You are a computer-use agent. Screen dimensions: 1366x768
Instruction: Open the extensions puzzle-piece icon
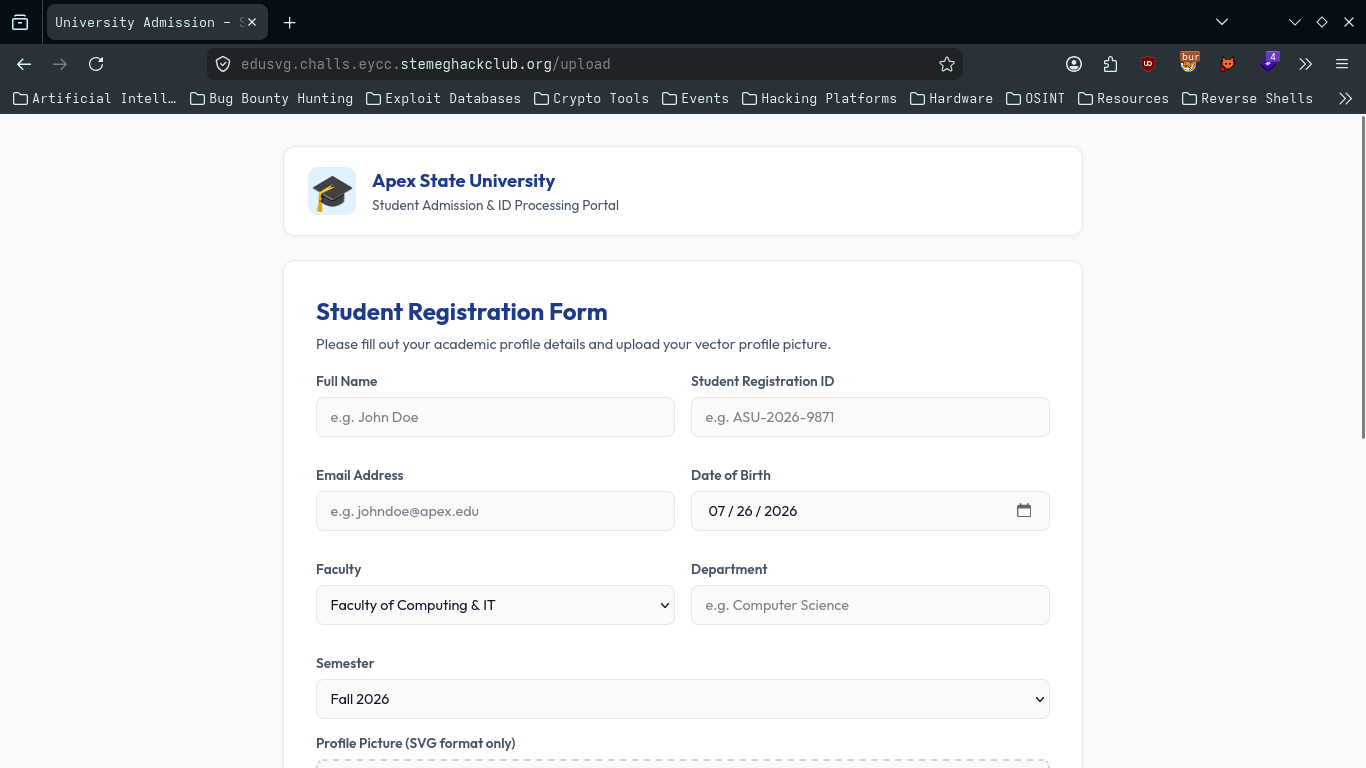[1111, 64]
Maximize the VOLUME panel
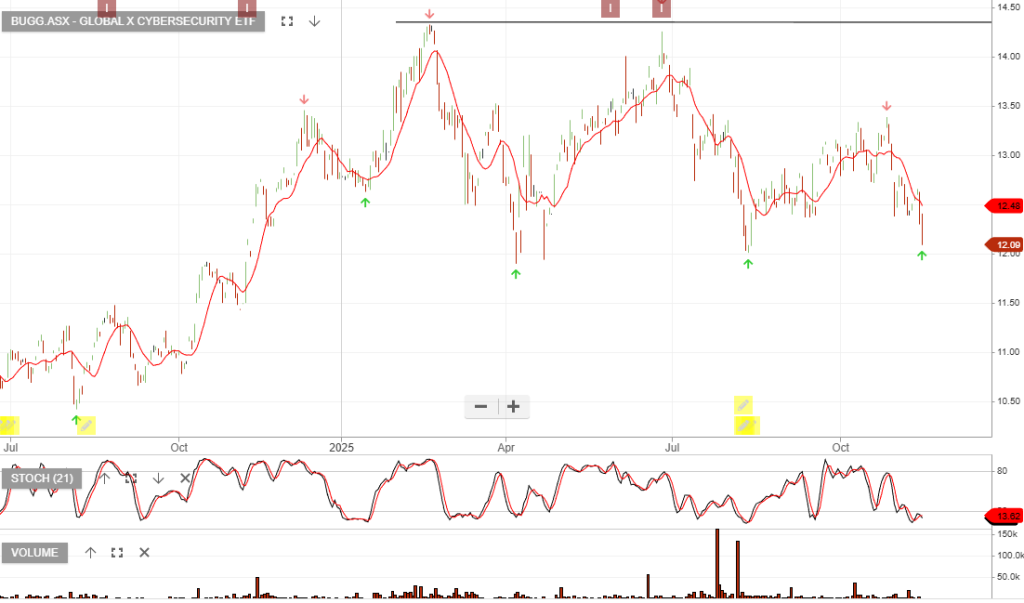Viewport: 1024px width, 603px height. [x=117, y=552]
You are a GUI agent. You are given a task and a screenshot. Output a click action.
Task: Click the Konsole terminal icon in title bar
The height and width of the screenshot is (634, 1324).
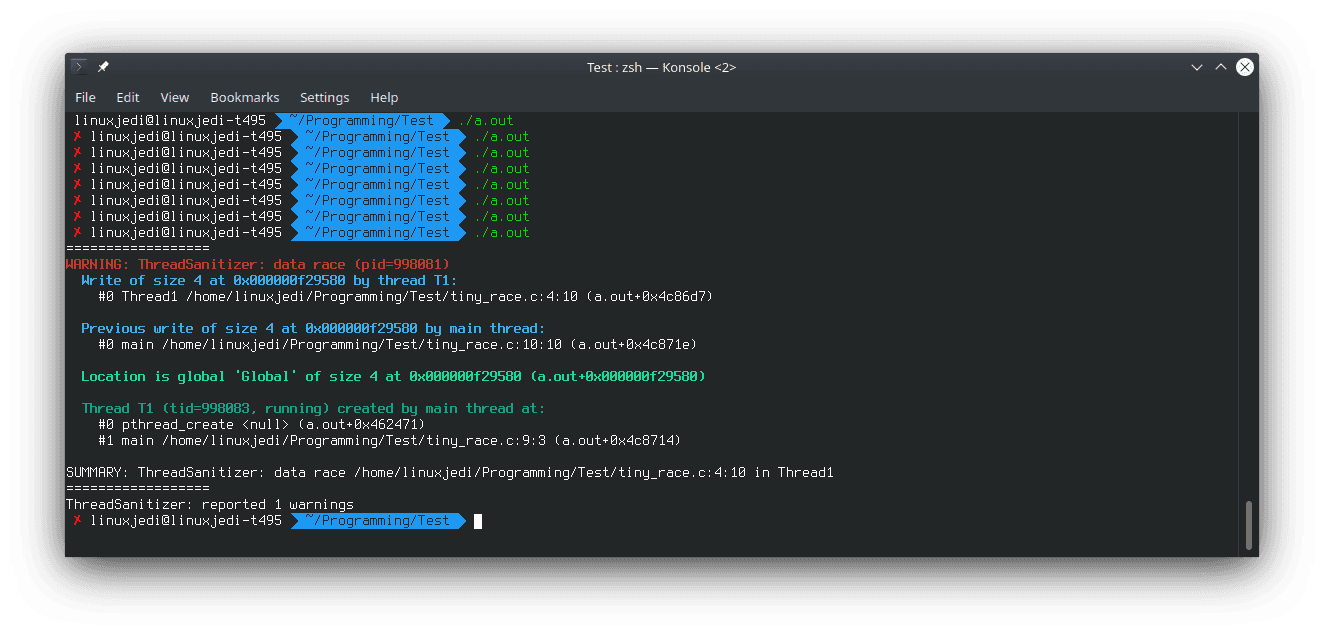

Exercise requirements ::
Starting at the line with "You are a GUI", write out every line exactly through the final line of the records above, both included, and skip the pictures.

Task answer ::
You are a GUI agent. You are given a task and a screenshot. Output a click action.
Task: Click the Konsole terminal icon in title bar
The height and width of the screenshot is (634, 1324).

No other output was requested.